> **Given data**
§ §

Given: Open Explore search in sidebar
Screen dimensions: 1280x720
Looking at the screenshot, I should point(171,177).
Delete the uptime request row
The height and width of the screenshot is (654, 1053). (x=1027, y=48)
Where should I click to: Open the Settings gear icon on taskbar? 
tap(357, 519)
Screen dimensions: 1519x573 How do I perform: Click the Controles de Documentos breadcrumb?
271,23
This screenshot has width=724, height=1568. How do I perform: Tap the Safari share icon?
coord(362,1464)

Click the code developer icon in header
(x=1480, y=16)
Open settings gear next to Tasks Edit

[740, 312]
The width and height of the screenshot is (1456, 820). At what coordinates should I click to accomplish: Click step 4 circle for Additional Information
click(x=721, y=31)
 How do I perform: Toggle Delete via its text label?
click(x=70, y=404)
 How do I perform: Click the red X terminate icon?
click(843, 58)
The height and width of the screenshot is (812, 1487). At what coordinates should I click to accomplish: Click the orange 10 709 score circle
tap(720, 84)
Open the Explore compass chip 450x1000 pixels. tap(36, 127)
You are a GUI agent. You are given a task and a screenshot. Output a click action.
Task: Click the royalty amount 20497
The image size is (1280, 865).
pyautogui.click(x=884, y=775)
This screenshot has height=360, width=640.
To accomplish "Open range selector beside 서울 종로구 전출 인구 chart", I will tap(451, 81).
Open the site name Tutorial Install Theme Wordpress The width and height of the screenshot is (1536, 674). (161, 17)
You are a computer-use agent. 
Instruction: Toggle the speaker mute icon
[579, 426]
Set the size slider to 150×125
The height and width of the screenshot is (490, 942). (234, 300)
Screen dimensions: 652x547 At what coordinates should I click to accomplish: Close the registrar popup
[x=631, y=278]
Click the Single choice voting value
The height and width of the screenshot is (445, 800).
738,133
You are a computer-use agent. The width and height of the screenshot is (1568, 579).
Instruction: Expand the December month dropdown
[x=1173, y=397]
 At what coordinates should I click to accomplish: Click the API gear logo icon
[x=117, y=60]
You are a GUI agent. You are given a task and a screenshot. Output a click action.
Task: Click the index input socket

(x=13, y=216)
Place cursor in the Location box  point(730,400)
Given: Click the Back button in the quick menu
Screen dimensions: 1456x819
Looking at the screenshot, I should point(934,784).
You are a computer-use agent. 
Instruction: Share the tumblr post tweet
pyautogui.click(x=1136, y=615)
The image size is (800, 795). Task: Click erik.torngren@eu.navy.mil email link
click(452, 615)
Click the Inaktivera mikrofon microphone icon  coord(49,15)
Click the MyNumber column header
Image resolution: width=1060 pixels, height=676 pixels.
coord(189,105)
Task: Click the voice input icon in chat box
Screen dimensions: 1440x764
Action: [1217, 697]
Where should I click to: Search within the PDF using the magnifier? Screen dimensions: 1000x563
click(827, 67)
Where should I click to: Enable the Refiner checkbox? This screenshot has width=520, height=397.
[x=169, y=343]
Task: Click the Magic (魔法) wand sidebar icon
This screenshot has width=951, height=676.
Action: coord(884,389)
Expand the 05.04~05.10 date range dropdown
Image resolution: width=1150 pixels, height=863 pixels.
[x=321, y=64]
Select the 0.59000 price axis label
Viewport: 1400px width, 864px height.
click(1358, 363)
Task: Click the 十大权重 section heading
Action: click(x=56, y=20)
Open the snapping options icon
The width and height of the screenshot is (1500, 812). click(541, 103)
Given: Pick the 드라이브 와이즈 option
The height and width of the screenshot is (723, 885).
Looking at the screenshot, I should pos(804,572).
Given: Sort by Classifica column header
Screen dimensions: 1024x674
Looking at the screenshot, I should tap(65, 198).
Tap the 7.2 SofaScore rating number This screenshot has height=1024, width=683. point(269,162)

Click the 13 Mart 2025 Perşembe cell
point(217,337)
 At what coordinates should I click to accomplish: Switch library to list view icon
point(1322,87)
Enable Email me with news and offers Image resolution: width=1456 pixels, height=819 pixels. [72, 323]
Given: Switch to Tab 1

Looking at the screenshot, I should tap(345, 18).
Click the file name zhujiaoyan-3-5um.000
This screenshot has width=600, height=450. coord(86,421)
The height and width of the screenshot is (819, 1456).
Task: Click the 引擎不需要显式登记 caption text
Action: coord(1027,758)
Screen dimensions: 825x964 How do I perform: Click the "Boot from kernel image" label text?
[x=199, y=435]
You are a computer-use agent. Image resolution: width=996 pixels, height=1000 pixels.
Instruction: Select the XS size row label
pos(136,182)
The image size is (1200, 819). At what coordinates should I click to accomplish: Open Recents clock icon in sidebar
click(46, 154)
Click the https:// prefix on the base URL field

§ §

> **Description of the task**
Nothing in the records may be left out; reproduce them exactly.

> **Exercise answer**
Given: Open Explore search in sidebar
Screen dimensions: 1280x720
Looking at the screenshot, I should point(171,177).
Delete the uptime request row
The height and width of the screenshot is (654, 1053). (x=1027, y=48)
Where should I click to: Open the Settings gear icon on taskbar? 
tap(357, 519)
Screen dimensions: 1519x573 How do I perform: Click the Controles de Documentos breadcrumb?
271,23
This screenshot has width=724, height=1568. How do I perform: Tap the Safari share icon?
coord(362,1464)

Click the code developer icon in header
(x=1480, y=16)
Open settings gear next to Tasks Edit

[740, 312]
The width and height of the screenshot is (1456, 820). At what coordinates should I click to accomplish: Click step 4 circle for Additional Information
click(x=721, y=31)
 How do I perform: Toggle Delete via its text label?
click(x=70, y=404)
 How do I perform: Click the red X terminate icon?
click(843, 58)
The height and width of the screenshot is (812, 1487). At what coordinates should I click to accomplish: Click the orange 10 709 score circle
tap(720, 84)
Open the Explore compass chip 450x1000 pixels. tap(36, 127)
You are a GUI agent. You are given a task and a screenshot. Output a click action.
Task: Click the royalty amount 20497
The image size is (1280, 865).
pyautogui.click(x=884, y=775)
This screenshot has height=360, width=640.
To accomplish "Open range selector beside 서울 종로구 전출 인구 chart", I will tap(451, 81).
Open the site name Tutorial Install Theme Wordpress The width and height of the screenshot is (1536, 674). (161, 17)
You are a computer-use agent. 
Instruction: Toggle the speaker mute icon
[579, 426]
Set the size slider to 150×125
The height and width of the screenshot is (490, 942). (234, 300)
Screen dimensions: 652x547 At what coordinates should I click to accomplish: Close the registrar popup
[x=631, y=278]
Click the Single choice voting value
The height and width of the screenshot is (445, 800).
738,133
You are a computer-use agent. The width and height of the screenshot is (1568, 579).
Instruction: Expand the December month dropdown
[x=1173, y=397]
 At what coordinates should I click to accomplish: Click the API gear logo icon
[x=117, y=60]
You are a GUI agent. You are given a task and a screenshot. Output a click action.
Task: Click the index input socket

(x=13, y=216)
Place cursor in the Location box  point(730,400)
Given: Click the Back button in the quick menu
Screen dimensions: 1456x819
Looking at the screenshot, I should point(934,784).
You are a computer-use agent. 
Instruction: Share the tumblr post tweet
pyautogui.click(x=1136, y=615)
The image size is (800, 795). Task: Click erik.torngren@eu.navy.mil email link
click(452, 615)
Click the Inaktivera mikrofon microphone icon  coord(49,15)
Click the MyNumber column header
Image resolution: width=1060 pixels, height=676 pixels.
coord(189,105)
Task: Click the voice input icon in chat box
Screen dimensions: 1440x764
Action: [1217, 697]
Where should I click to: Search within the PDF using the magnifier? Screen dimensions: 1000x563
click(827, 67)
Where should I click to: Enable the Refiner checkbox? This screenshot has width=520, height=397.
[x=169, y=343]
Task: Click the Magic (魔法) wand sidebar icon
This screenshot has width=951, height=676.
Action: coord(884,389)
Expand the 05.04~05.10 date range dropdown
Image resolution: width=1150 pixels, height=863 pixels.
[x=321, y=64]
Select the 0.59000 price axis label
Viewport: 1400px width, 864px height.
click(1358, 363)
Task: Click the 十大权重 section heading
Action: click(x=56, y=20)
Open the snapping options icon
The width and height of the screenshot is (1500, 812). click(541, 103)
Given: Pick the 드라이브 와이즈 option
The height and width of the screenshot is (723, 885).
Looking at the screenshot, I should pos(804,572).
Given: Sort by Classifica column header
Screen dimensions: 1024x674
Looking at the screenshot, I should tap(65, 198).
Tap the 7.2 SofaScore rating number This screenshot has height=1024, width=683. point(269,162)

Click the 13 Mart 2025 Perşembe cell
point(217,337)
 At what coordinates should I click to accomplish: Switch library to list view icon
point(1322,87)
Enable Email me with news and offers Image resolution: width=1456 pixels, height=819 pixels. [72, 323]
Given: Switch to Tab 1

Looking at the screenshot, I should tap(345, 18).
Click the file name zhujiaoyan-3-5um.000
This screenshot has width=600, height=450. coord(86,421)
The height and width of the screenshot is (819, 1456).
Task: Click the 引擎不需要显式登记 caption text
Action: coord(1027,758)
Screen dimensions: 825x964 How do I perform: Click the "Boot from kernel image" label text?
[x=199, y=435]
You are a computer-use agent. Image resolution: width=996 pixels, height=1000 pixels.
Instruction: Select the XS size row label
pos(136,182)
The image size is (1200, 819). At what coordinates should I click to accomplish: Open Recents clock icon in sidebar
click(46, 154)
Click the https:// prefix on the base URL field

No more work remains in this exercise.